写真はダムの取水口ではなく、水門の除塵機でしょうか。アームが下に伸びているのが分かります。このアームで持ち上げたゴミはベルトコンペアなどで運ばれて処理されるので、同じゴミが再び取水口に詰まることはありません。このように、除塵機とスクリーンのお陰で安心して水を取水口から取り込めます。
ただ、水を取り入れその落差を利用して発電するのは良いのですが、取水口をダムの高い場所に置くと水不足で水位が下がった時に発電できません。取水口は通常、やや低い位置で水を取り込むようになっています。落差を利用するのに低い位置から水を取り込むというのは不思議な話ですが、心配は要りません。
取水口が低い場所にあっても、上の方に溜まった水が下に向かって力を加えています。つまり、取水口が低く位置エネルギーが少なそうに見えたとしても、大きな水圧がかかっているので十分なエネルギーを得られるということです。水圧も重力によってかかっている圧力ですので、重力の力を利用していることに変わりありません。
これを少しずつ細くなっている丈夫な水道管(水圧管路)に通します。注射器をイメージしてもらうと分かりやすいのですが、空気でも水でも流体が細い場所に向かって進むと勢い(圧力)が増します。これを利用し、ただでさえ強い水圧のかかっている水の勢いをさらに加速させるのです。
ちなみに日本では使われていませんが、この水道管の壁面に緩やかなライフル上の螺旋刻みを入れることで水流に弾丸のような指向性を持たせる技術も海外で考案されています。1割程度は効率が上がるらしいですが本当でしょうか。

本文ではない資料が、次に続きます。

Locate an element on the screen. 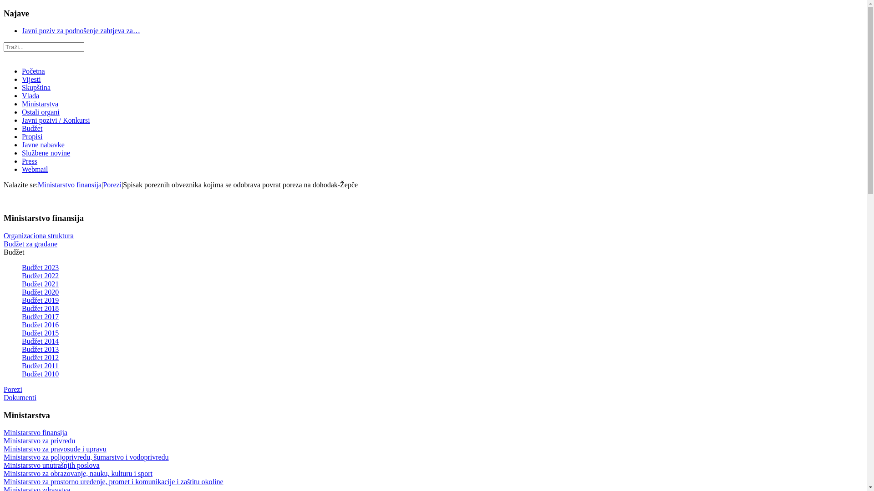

何はともあれ、こうして「もの凄い勢い」がついた水流は下図のような水車(タービン)に向かって噴射されます。
このタービンに水流をぶつけて回転させ、モーターを回して誘導電流を生み出す形で発電します。この水車には、上のようなジェットエンジンのような形状をした水車を使うのが一般的です。しかし、昔ながらの水車に似たタイプ(下図)を使うこともあります。
皿のようになっている部分の中央が割れているの特徴的です。これは水の勢いが凄まじいため、上手く水を逃がすための工夫です。また、場合によってはドリルのような変わった水車(下図)を使うケースもあります。

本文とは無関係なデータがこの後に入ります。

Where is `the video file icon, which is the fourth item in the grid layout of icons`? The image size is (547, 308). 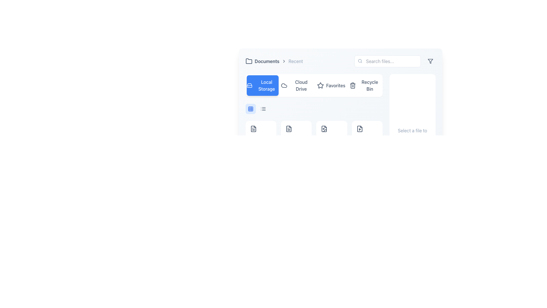 the video file icon, which is the fourth item in the grid layout of icons is located at coordinates (359, 129).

これは「螺旋状水車」と言います。この螺旋状水車は落差が小さく勢いがなくても十分な回転を生み出せるため、小さな水力発電施設(小水力発電)で使われる事があります。勢いが強いと逆に効率が悪くなるため、生み出せる水流の速度に合わせて水車を使い分けているのです。
小水力発電では他にも様々な発電方法が考案されており、変わった技術の宝庫と呼べるかもしれません。
(次ページ: 魚達と共存するために)
ダムの存在から魚を守るための工夫
ダムというのは水の流れを止めてしまうもの。完全に止めるわけではないので人間が困る事は殆どありませんが、魚は大いに困ります。
河川を遡上するにしろ、下降するにせよ、高速で回転する水車(タービン)を通れば確実に死にます。また、水車を通らない流路があったとしても、高低差が大きすぎれば遡上が難しくなったり、下降時に弱ってしまう可能性が考えられるでしょう。
ダムの存在で生態系が大きく変われば、魚はもちろん魚を食べている鳥類にも大きな影響が及びます。最終的には人間の周りにも影響が及ぶでしょう。ダムを作って川の流れをせき止めたとしても、自由に魚が行き来できるような方法を考えなければなりません。
そこで考案されたのが魚道です。
写真の奥にダムが見えますね。手前に映っているのが魚道になります。その名の通り、魚のために作られた緩やかな迂回路です。
変わった形状をしているのが分かるでしょう。階段のような形状をした水路の中央に小さな構造物があり、その左右に水の流れが見て取れます。実はこの中央の部分、人が歩くための階段などではなく、水の流れが滞留しているプール状の「休憩所」です。
左右を流れる水路は勢い良く下に落ちているので、遡上中に途中で力尽きればそのまま下に流されていきます。しかし、流れが止まっているエリアがあればそこでゆっくり休むことができるというわけです。滝登りを敢行する魚の中には途中で力尽きるものも多いですが、こういった魚道なら高齢の魚でも気軽に登れます。人間の心尽くしが感じられる魚道です。
こうした魚道はダムの上流と下流を結んでおり、魚達はダムの中を通らずに上流と下流を行き来することができるようになっています。ですが、魚道といういわば魚の「正規ルート」があるにも関わらず、ダムの内部に突入(迷走)してしまう魚も少なくありません。
排水口から入ってくる分には排水の勢いで追い出せるのですが、問題になるのは上流にある取水口です。取水口から入った魚は水圧管の中を高速で移動することになり、そのままの勢いで水車に衝突します。まず生きて帰れません。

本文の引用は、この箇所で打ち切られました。